Para Cornélia, que divulgou ontem a aceleração de 0,48 ponto porcentual no custo de vida do paulistano, de 0,43% em março sobre uma deflação de 0,03% em fevereiro, nada confirma a ocorrência de disseminação de altas pelos preços dos 594 itens que compõem o ICV. ''Tivemos um aumento da inflação por conta de pressões pontuais e que não contaminam a inflação como um todo'', diz Cornélia ao reiterar que a aceleração da inflação se deu por conta do impacto do reajuste do salário mínimo sobre os rendimentos das empregadas domésticas (6,02%) e condomínio (7,89%).
''O que queremos mostrar é isso; que não há contaminação da inflação e sim especulação em torno da alta da Selic'', diz Cornélia. E isso, de acordo com ela, fica mais claro por meio de um levantamento feito por sua equipe no Dieese denominado ''Considerações Sobre Estabilidade''. Por este estudo, Cornélia chegou à conclusão de que, apesar do aumento da inflação em março, as taxas do ICV-Dieese indicam a permanência de um comportamento relativamente estável dos preços.

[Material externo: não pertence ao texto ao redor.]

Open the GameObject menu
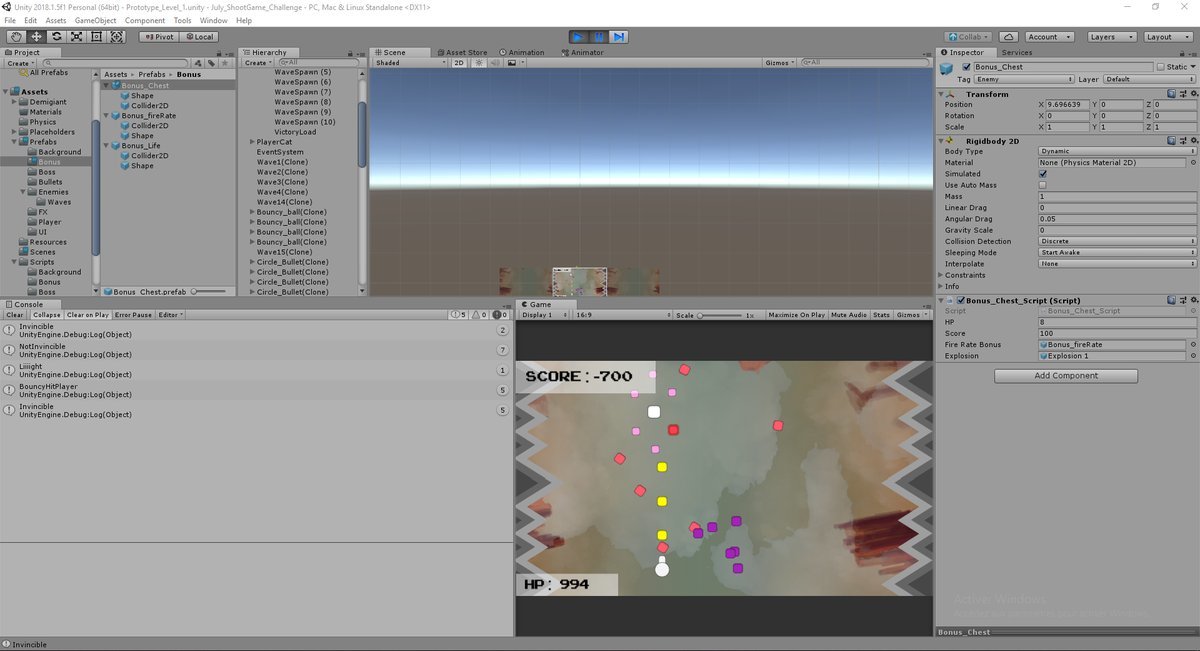This screenshot has height=651, width=1200. pos(95,20)
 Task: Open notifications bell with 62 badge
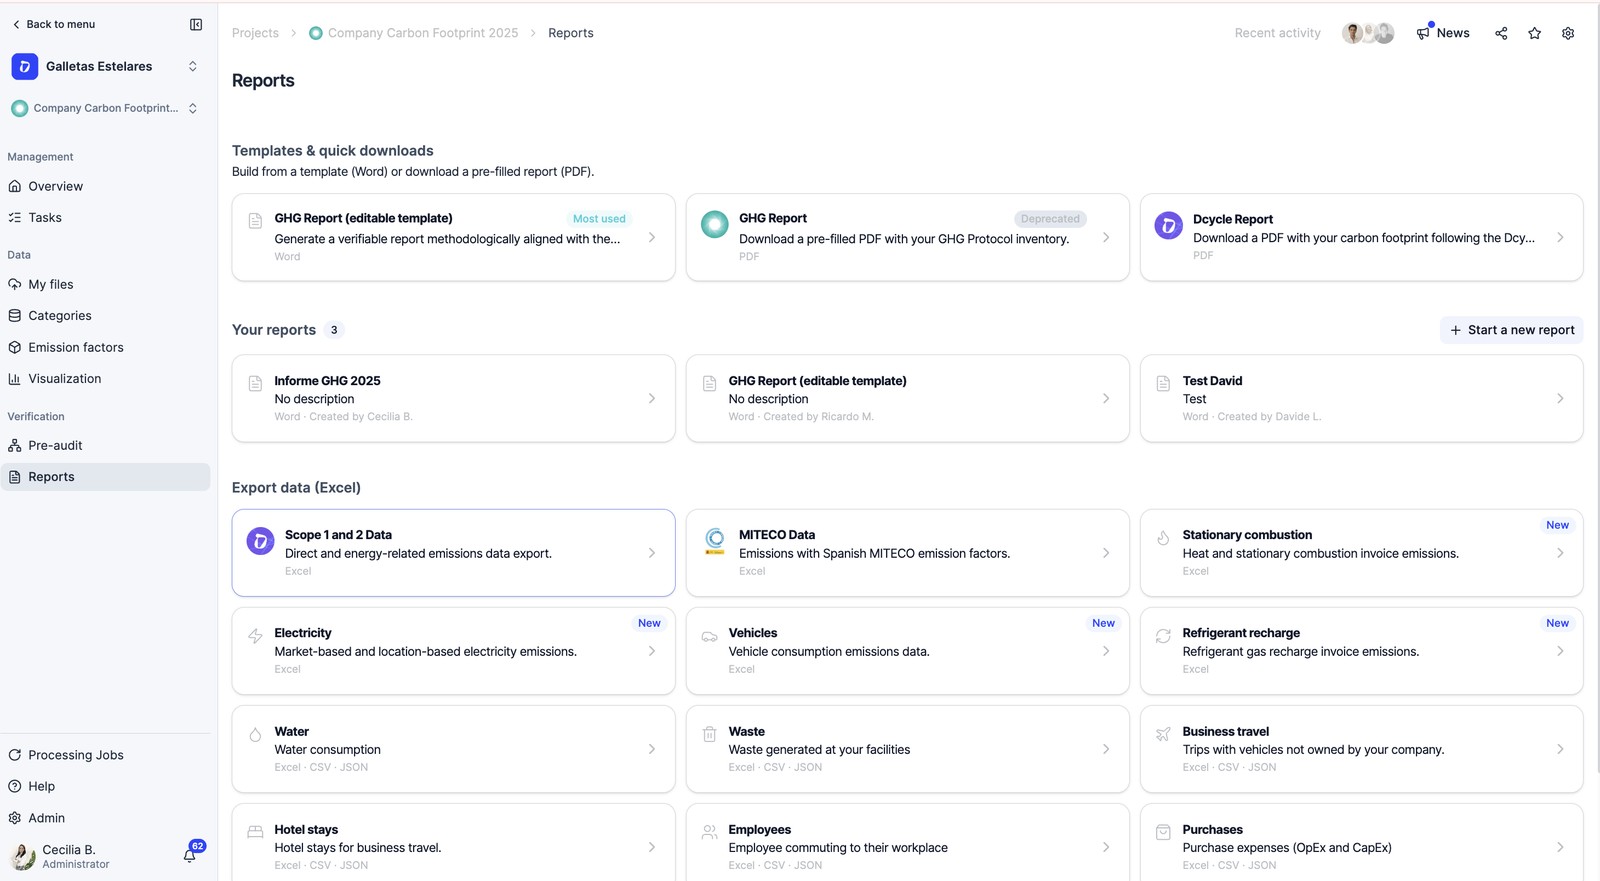point(190,855)
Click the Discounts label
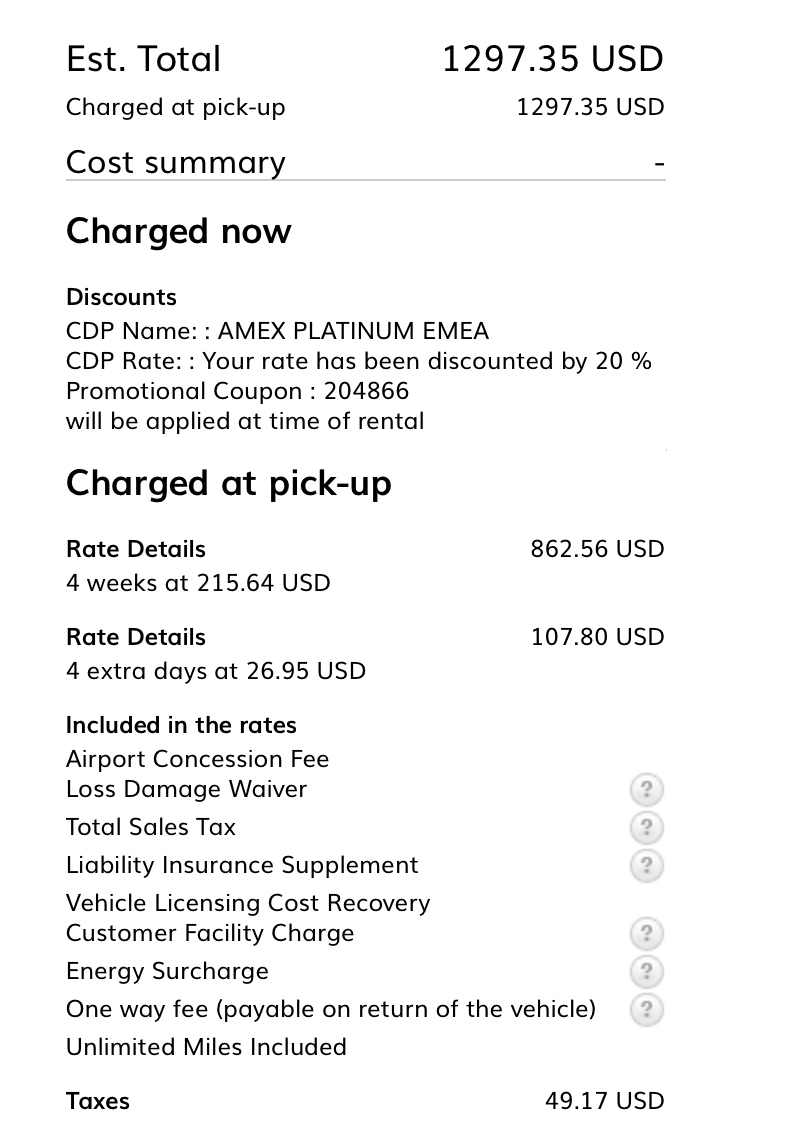Screen dimensions: 796x1147 click(x=121, y=297)
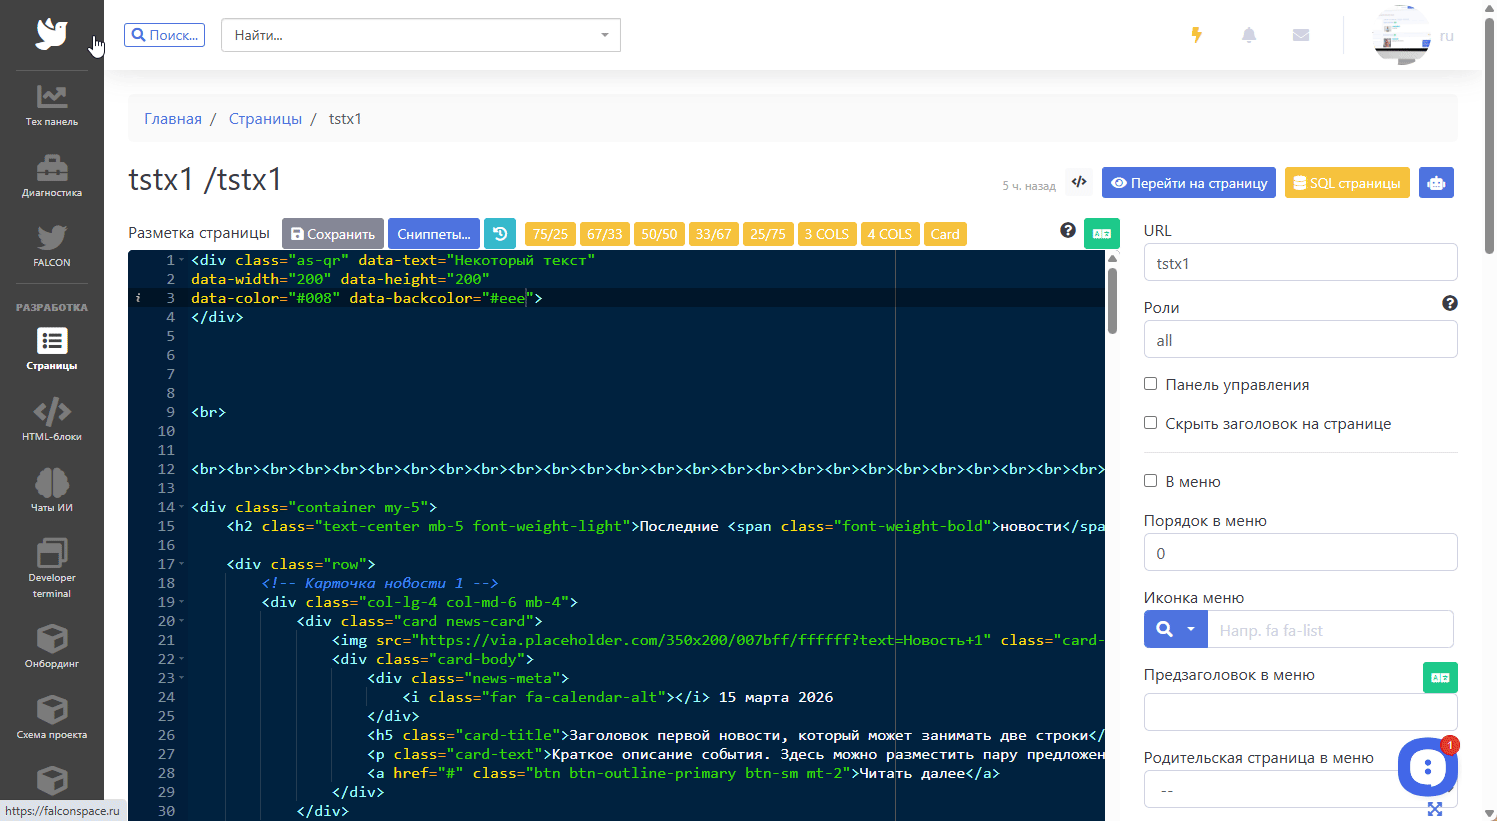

Para a análise da estabilidade dos preços, explica a economista do Dieese, foram levantados, mês a mês, os 594 itens primários do ICV e verificadas as taxas de variação, bem como a porcentagem de itens, segundo o seu desempenho. ''Assim, para a hipótese de estabilidade admite-se variação de mais ou menos 1,00% nestas taxas, ou seja, acima de 1,00% assume-se comportamento inflacionário e abaixo de 1,00%, de deflação'', informa a coordenadora do ICV-Dieese.
Ainda de acordo com Cornélia, considerando-se apenas as porcentagens dos itens estáveis, estas foram agrupadas em 25 trimestres, entre 2002 e 2008. A observação destes resultados, juntamente com as taxas de inflação permite realizar estudos sobre a existência ou não de disseminação inflacionária, entre os bens e serviços que compõem o ICV-Dieese
''Com a observação da série de dados pode-se afirmar que, em quase toro o período analisado, a maioria destas participações, situam-se acima de 50,00%, apresentando comportamento estável'', afirma Cornélia, acrescentando que não foi detectada disseminação inflacionária, exceto em 2002, quando houve receio dos agentes econômicos frente à mudança do presidente da República.